What makes JavaScript so insecure

[1942Scammer]

Some of the first things that i learned in the darknet are verify everything and don't fucking use javascript. So i want to know, what makes Javascript so dangerous that can compromise a good opsec setup?

 

[FreeTJ]

Javascript has been proven to have many vulnerabilities and contains functions that can be used for fingerprinting your browser and your self.

This tool is viewing some of the metadata that Javascript expose:
https://browserleaks.com/javascript

 

[HellCatOG]

Javascript has been proven to have many vulnerabilities and contains functions that can be used for fingerprinting your browser and your self.

This tool is viewing some of the metadata that Javascript expose:
https://browserleaks.com/javascript

oh god that entire website made me disable javascript. idk why i insisted on refusing for so long, i guess i couldn't imagine how much it can actually tell someone about you. and i assume this is just basic JS function yet a malicious actor or LE can employ much more insane js functions to id users

 

[ImposterJack]

oh god that entire website made me disable javascript. idk why i insisted on refusing for so long, i guess i couldn't imagine how much it can actually tell someone about you. and i assume this is just basic JS function yet a malicious actor or LE can employ much more insane js functions to id users

OMG my mindset has changed now, this knowledge makes me careful in everything.

 

[GeniusMidnight]

Fingerprinting aside It's untrusted code that runs on your computer.
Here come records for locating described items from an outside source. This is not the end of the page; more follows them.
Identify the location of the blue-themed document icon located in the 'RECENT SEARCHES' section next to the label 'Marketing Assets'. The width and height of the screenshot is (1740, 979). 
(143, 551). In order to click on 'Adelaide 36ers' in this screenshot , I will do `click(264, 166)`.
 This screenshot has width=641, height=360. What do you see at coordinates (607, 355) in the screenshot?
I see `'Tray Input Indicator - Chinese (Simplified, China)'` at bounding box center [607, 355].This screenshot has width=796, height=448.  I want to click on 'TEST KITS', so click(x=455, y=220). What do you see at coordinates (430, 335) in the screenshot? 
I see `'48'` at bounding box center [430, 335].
Don't run untrusted code on your computer, sandboxed or not

 

[CashFlow0day]

an website who have java script , can run a script that will reveal your real ip / bypass VPN ...this is only one well know vulnerability ...
Stay safe

 

[HellCatNPC]

The main issue with the javascript is that it allows the attacker to run a remote code on your browser. In general for the privacy and anonymity purpose the JS should be disabled at all times.